Transformasi dari Tradisi ke Festival
Buku ini secara komprehensif mengupas transformasi Tabut dari tradisi religius menjadi festival budaya yang inklusif. Agustam menjelaskan bagaimana masyarakat Bengkulu, baik Syiah maupun Sunni, pendatang maupun pribumi, muda maupun tua, turut larut dan menyatu dalam satu bahasa simbolik Tabut.
"Dol bukan hanya alat musik, tapi media komunikasi sosial. Tabut mampu menyatukan berbagai unsur sosial, memperkuat solidaritas, dan menegaskan identitas kolektif," jelas Agustam.
Ir. Achmad Syiafril S., Ketua Kerukunan Keluarga Tabut (KKT) Bencoolen, menyampaikan bahwa antusiasme masyarakat terhadap Tabut sangat tinggi. "Pada malam-malam terakhir, penonton Tabut sangat ramai yang berarti masyarakat sangat menerima rangkaian ritual Tabut," ungkapnya.
Tantangan dan Peluang di Era Modern
Agustam tidak menutup mata terhadap tantangan yang dihadapi tradisi Tabut di era modern. "Globalisasi, modernisasi, dan komersialisasi budaya menjadi ancaman sekaligus peluang bagi Tabut. Ada kekhawatiran bahwa makna sakral akan larut dalam kemasan wisata budaya," tulisnya.
Namun, dengan optimisme, ia meyakini bahwa selama solidaritas sosial cukup kuat, nilai-nilai akan bertahan meski bentuknya berubah. "Kita bisa membayangkan bentuk-bentuk baru Tabut di masa depan, mungkin dengan pelibatan teknologi, dengan dokumentasi digital, atau dengan narasi-narasi baru yang lebih kontekstual bagi generasi muda," jelasnya.
Respons Positif Dunia Akademik
Ketua Masyarakat Sejarawan Indonesia (MSI) Bengkulu, Agus Setiyanto, memberikan apresiasi terhadap metodologi penelitian yang digunakan dalam buku ini.
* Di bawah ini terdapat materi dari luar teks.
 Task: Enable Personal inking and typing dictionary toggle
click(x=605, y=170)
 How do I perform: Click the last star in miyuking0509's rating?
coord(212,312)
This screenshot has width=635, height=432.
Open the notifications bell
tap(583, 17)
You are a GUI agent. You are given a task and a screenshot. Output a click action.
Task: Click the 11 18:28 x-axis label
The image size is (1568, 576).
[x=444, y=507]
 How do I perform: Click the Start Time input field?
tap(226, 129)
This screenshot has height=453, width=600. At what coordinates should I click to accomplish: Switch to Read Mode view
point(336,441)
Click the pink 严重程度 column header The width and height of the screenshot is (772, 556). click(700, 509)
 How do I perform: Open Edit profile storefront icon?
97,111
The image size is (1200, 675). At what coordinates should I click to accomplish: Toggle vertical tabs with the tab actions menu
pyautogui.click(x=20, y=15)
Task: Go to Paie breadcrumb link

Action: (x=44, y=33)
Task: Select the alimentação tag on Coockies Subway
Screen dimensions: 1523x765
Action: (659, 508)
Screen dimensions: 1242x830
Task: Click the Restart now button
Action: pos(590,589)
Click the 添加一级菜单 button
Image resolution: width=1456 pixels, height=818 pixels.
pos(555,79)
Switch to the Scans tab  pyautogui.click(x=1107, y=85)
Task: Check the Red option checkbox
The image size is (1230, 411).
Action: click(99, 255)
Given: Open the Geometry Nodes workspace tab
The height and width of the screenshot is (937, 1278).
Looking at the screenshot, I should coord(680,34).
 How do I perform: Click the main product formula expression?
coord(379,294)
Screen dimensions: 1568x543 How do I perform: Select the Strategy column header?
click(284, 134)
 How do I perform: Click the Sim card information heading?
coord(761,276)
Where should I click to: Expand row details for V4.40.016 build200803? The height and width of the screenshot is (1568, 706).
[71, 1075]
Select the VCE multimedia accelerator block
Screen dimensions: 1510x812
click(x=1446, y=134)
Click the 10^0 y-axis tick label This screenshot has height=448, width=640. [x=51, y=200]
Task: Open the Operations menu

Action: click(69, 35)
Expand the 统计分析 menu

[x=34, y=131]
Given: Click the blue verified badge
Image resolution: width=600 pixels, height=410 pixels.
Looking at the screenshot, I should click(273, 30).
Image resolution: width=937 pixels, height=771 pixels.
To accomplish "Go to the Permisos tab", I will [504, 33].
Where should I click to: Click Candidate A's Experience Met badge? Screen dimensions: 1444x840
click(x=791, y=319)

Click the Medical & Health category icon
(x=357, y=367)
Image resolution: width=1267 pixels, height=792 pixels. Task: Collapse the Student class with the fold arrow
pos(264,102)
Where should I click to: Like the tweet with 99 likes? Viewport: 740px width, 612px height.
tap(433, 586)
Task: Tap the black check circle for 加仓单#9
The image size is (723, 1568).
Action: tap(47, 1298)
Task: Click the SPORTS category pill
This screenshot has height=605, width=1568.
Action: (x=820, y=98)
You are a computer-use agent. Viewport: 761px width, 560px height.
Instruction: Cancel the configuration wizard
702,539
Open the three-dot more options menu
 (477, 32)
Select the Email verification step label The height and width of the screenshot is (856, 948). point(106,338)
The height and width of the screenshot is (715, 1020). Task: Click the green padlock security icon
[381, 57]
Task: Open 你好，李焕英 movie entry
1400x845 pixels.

Sementara pemerhati budaya dan sastra, Emong Soewandi, menilai bahwa karya ini berhasil menangkap esensi budaya Bengkulu dalam narasi yang indah dan bermakna.
Visi untuk Masa Depan
Melalui bukunya, Agustam menyampaikan pesan mendalam tentang pentingnya melestarikan tradisi bukan sebagai pemeliharaan masa lalu, melainkan sebagai cara membangun masa depan. "Tabut mengajarkan pentingnya keberlanjutan nilai dalam wujud yang bisa dirasakan, disentuh, dan dijalani bersama," tegasnya.
Generasi muda mungkin tidak memahami sepenuhnya kisah Karbala, tetapi ketika mereka ikut menabuh dol, menghias Tabut, atau sekadar menyaksikan arak-arakan, mereka secara tidak sadar sedang membentuk jalinan sosial yang memperkuat komunitas.
Cetakan Lanjutan dengan Dukungan Lebih Luas
Agustam mengungkapkan bahwa buku yang saat ini masih dicetak terbatas akan segera memiliki cetakan kedua yang lebih lengkap. "Minggu depan akan ada cetakan lanjutan yang lebih lengkap, dengan tambahan kata sambutan dari Bapak Fadli Zon dan beberapa tokoh lainnya yang ikut menyambut baik terbitnya buku ini," jelasnya.
Peluncuran buku "Kami Orang Tabut" pada momentum Festival Tabut 2025 ini bukan sekadar kebetulan, melainkan simbol bagaimana tradisi dan literasi dapat berjalan beriringan. Dalam era digital ini, dokumentasi tertulis tetap memiliki nilai yang tak tergantikan sebagai warisan untuk generasi mendatang.
Dengan terbitnya karya monumental ini, Bengkulu tidak hanya berhasil melestarikan tradisinya dalam bentuk festival, tetapi juga mengabadikannya dalam bentuk literatur yang akan menjadi referensi abadi bagi siapa saja yang ingin memahami esensi terdalam dari identitas kolektif masyarakat Bengkulu.